─── ТЕКСТ ДОКУМЕНТА

В пользу тезиса о хорошей выучке командиров полков русской пехоты кануна Первой мировой (выходивших в значительной части не из армейских, а из гвардейских батальонных командиров и из офицеров Генерального штаба) свидетельствует не только достаточно высокий уровень их инициативности, но и внимание их к организации и непрерывному ведению разведки (начисто отсутствовавшее у «предрепрессионного» советского комсостава вообще и у единственного тогдашнего комполка, которому довелось вести реальный бой – полковника И.Р. Добыша, – в частности), а также к организации связи.
Это, правда, не раз оспаривалось. «[…] Мы к разведке по скверной привычке, равно как и к связи относимся небрежно, – писал в 1920 г. бывший генерал от инфантерии Д.А. Долгов. – Это словно что-то унаследованное: все сходимся в этом сознании и все неизменно грешим»59. А бывший генерал-майор А.А. Незнамов в 1923-м подчеркивал, что неудачный исход первых боев 105-го пехотного Оренбургского полка 27-й пехотной дивизии (под Сталюпененом 4 (17) августа 1914 г.) и 183-го пехотного Пултусского полка 46-й пехотной дивизии (под Замостьем 13 (26) августа) был вызван как раз невниманием их командиров к организации разведки (и стал «заслуженным возмездием» за пренебрежение ближней разведкой перед войной60).
Однако примеры, приведенные этими исследователями, на поверку оказываются неудачными. Из документов, введенных в научный оборот еще в 1919 г. бывшим начальником штаба 27-й дивизии Л.А. Радус-Зенковичем61, явствует, что разведку в сторону своего левого фланга (откуда был получен потом внезапный удар) командир оренбуржцев полковник П.Д. Комаров все-таки организовывал – и еще 3 (16) августа имел от нее сведения о том, что район за этим флангом занят противником. Фактически организовал он ее и 4-го, когда приказал своему авангарду поддерживать разъездом связь с соседом слева. Столь узкая постановка задачи могла, правда, дезориентировать разведчиков, но, так или иначе, высланный влево разъезд своевременно обнаружил приближение противника. И удар 2-й пехотной дивизии немцев во фланг и тыл Оренбургского полка оказался для него неожиданным не потому, что Комаров пренебрег организацией разведки, а потому, что он – в силу своей предвзятой уверенности в том, что слева могут быть только части русской 40-й дивизии – не придал донесениям разведки значения и принял неправильное решение (наступать, не обеспечив себя от удара с тыла).

──────
─── ФРАГМЕНТ ДАННЫХ

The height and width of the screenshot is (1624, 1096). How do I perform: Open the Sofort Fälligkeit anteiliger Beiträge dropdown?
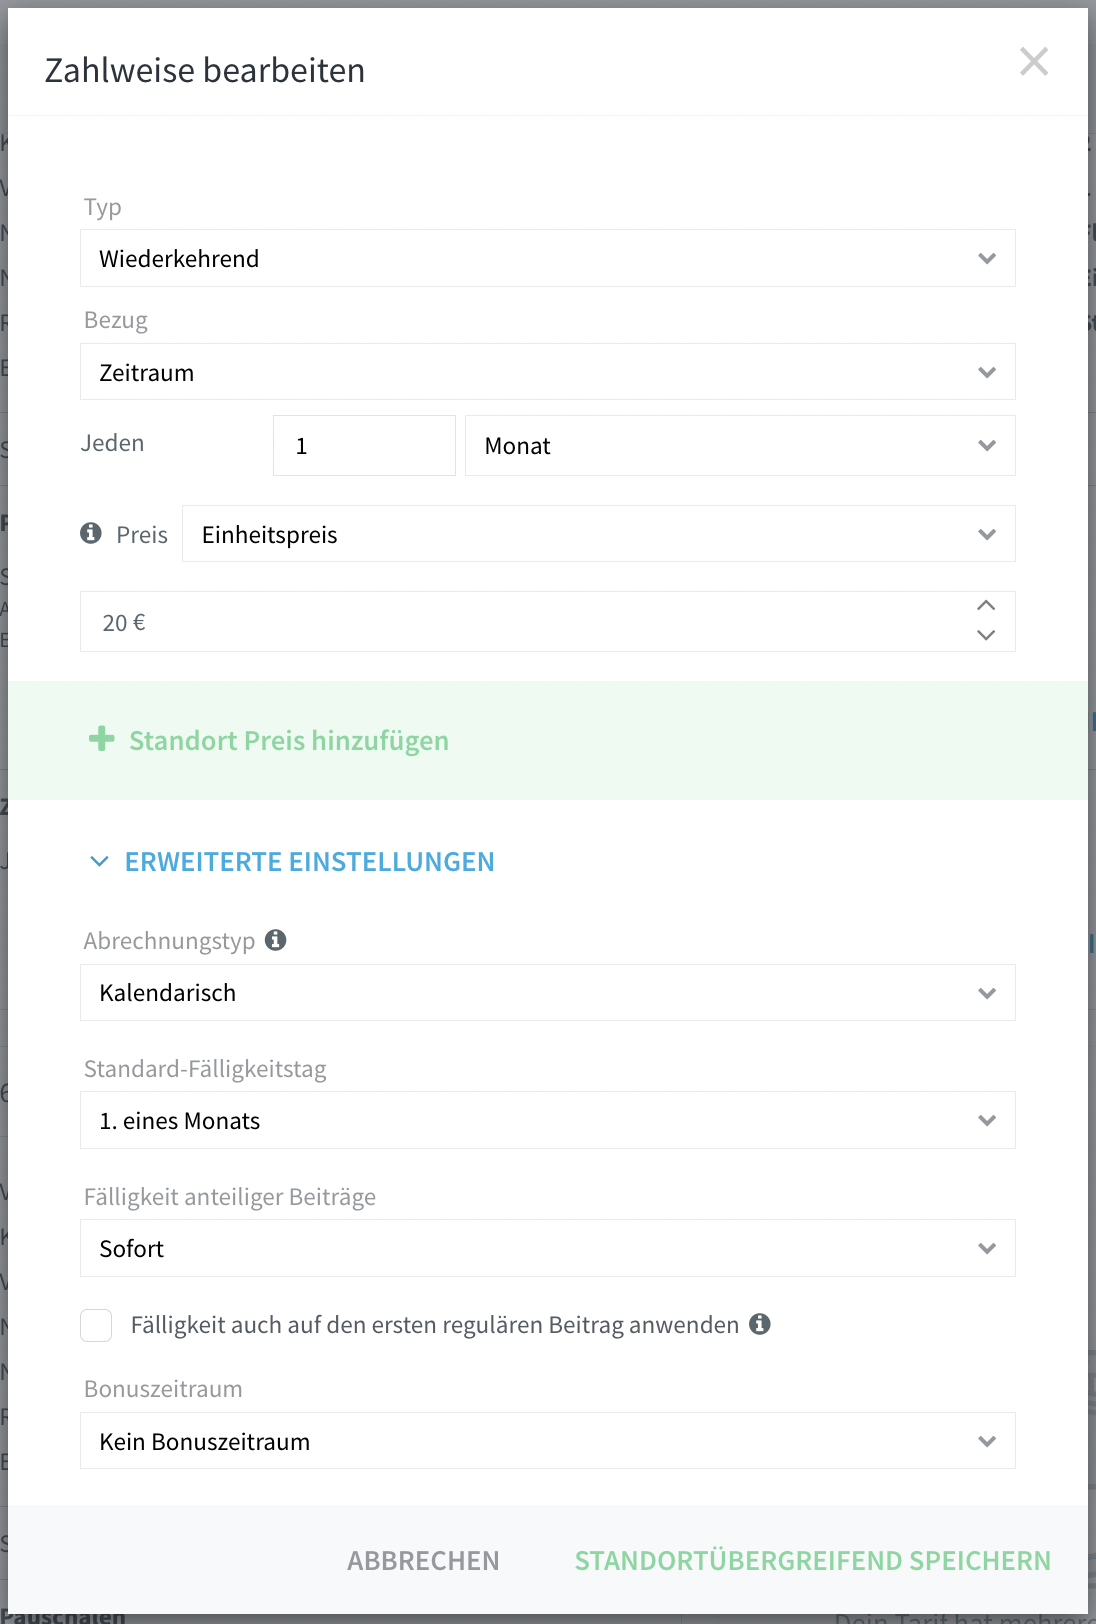[x=548, y=1248]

──────

УСЛОВИЕ ЗАДАЧИ:
Какое решение, согласно тексту о командирах полков русской пехоты, принял полковник П.Д. Комаров, не придав значения донесениям разведки?

ГОТОВОЕ РЕШЕНИЕ:
Он решил наступать, не обеспечив себя от удара с тыла.